4. Check the price history before you spend a dime

The only way to know if a “deal” is real is to look at what the item actually sold for over the past few months. Three free tools make this simple:

  • CamelCamelCamel: Tracks Amazon prices and shows historical highs and lows. Sign up for a free account and set alerts for when an item drops to your target.
  • Honey: A free browser extension that surfaces price history and coupon codes at checkout.
  • Google Shopping: Type the product name and compare prices across retailers. The differences are often shocking — Checkbook found some stores charge twice as much as competitors for the exact same item.

I’ve used CamelCamelCamel for years.
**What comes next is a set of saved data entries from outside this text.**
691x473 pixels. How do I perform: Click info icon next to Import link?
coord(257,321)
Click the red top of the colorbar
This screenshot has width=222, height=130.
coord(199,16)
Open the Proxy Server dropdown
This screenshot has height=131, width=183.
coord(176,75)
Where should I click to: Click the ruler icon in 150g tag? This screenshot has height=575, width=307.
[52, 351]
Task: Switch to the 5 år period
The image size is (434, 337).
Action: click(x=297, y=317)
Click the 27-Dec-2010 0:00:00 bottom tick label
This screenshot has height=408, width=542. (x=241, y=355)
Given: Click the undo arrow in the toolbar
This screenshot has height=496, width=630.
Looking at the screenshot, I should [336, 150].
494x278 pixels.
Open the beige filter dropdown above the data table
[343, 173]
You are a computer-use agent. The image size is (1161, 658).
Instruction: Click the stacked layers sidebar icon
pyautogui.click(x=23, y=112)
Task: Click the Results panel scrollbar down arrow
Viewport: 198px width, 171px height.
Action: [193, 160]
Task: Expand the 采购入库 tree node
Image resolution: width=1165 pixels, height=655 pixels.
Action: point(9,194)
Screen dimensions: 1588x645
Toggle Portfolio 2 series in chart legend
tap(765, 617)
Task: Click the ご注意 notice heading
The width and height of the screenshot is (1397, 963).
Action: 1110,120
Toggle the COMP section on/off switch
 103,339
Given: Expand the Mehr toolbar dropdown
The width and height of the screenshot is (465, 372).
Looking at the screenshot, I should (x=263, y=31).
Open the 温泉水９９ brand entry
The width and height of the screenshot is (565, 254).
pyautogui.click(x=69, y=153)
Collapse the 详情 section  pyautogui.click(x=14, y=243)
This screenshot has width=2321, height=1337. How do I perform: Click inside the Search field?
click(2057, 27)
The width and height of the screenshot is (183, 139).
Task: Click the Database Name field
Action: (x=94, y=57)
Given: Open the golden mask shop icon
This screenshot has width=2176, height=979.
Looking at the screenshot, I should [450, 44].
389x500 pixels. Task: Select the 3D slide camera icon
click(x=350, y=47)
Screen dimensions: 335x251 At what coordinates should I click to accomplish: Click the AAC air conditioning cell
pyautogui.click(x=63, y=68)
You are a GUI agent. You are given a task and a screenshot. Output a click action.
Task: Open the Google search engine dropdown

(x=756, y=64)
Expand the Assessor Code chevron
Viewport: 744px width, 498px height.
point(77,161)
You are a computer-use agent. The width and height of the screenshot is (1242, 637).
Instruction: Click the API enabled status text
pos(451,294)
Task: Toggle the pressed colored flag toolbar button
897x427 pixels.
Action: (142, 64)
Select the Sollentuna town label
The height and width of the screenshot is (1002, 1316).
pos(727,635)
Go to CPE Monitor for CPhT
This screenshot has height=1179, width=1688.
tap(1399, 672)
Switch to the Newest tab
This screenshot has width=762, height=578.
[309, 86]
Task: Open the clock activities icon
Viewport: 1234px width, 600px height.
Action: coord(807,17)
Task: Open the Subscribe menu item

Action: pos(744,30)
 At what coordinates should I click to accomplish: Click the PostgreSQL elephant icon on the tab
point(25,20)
It’s saved me from plenty of “deals” that were actually price hikes dressed up in red ink.

5. Ask for a price match — most stores will honor it

Many retailers will match a lower price from a competitor, including online sellers. Most don’t advertise this loudly, because they’d rather you not know.

Before you buy, do a quick search. If you find the same item cheaper elsewhere, ask the cashier or hit the store’s online chat. The worst answer is no, and a five-minute conversation can save you 20%.

Some retailers will also extend a sale price beyond the official end date if you just ask. Sales rarely “end” the way the banners claim.

6. Slow down — they need you more than you need them

The whole point of a “MEMORIAL DAY ONLY” countdown is to panic you into buying before you think. It works because retailers know fear of missing out beats common sense every time.

But here’s the truth: the sale will be back. Sometimes next weekend. Often cheaper.

According to a RetailMeNot survey reported by Chain Store Age, the average consumer plans to spend just $86 this Memorial Day weekend — down roughly 70% from $289 in 2025. Retailers know shoppers are squeezed. They’ll keep dangling “discounts” well past Monday.

If you actually need a mattress, a grill, or a patio set, go ahead and shop. Just take 10 minutes first to check the price history.

The bottom line

One more thing worth knowing. The Federal Trade Commission’s rules on former price comparisons technically prohibit fake sales. A “discount” isn’t legal if the original higher price was artificial or rarely charged.

But the FTC hasn’t seriously enforced those rules in decades. Which is exactly why retailers feel so comfortable lying to you this weekend.

So you’re on your own. The good news? A little skepticism and a 60-second price check are all you need to beat them at their own game.

Happy Memorial Day. Don’t let the banners fool you.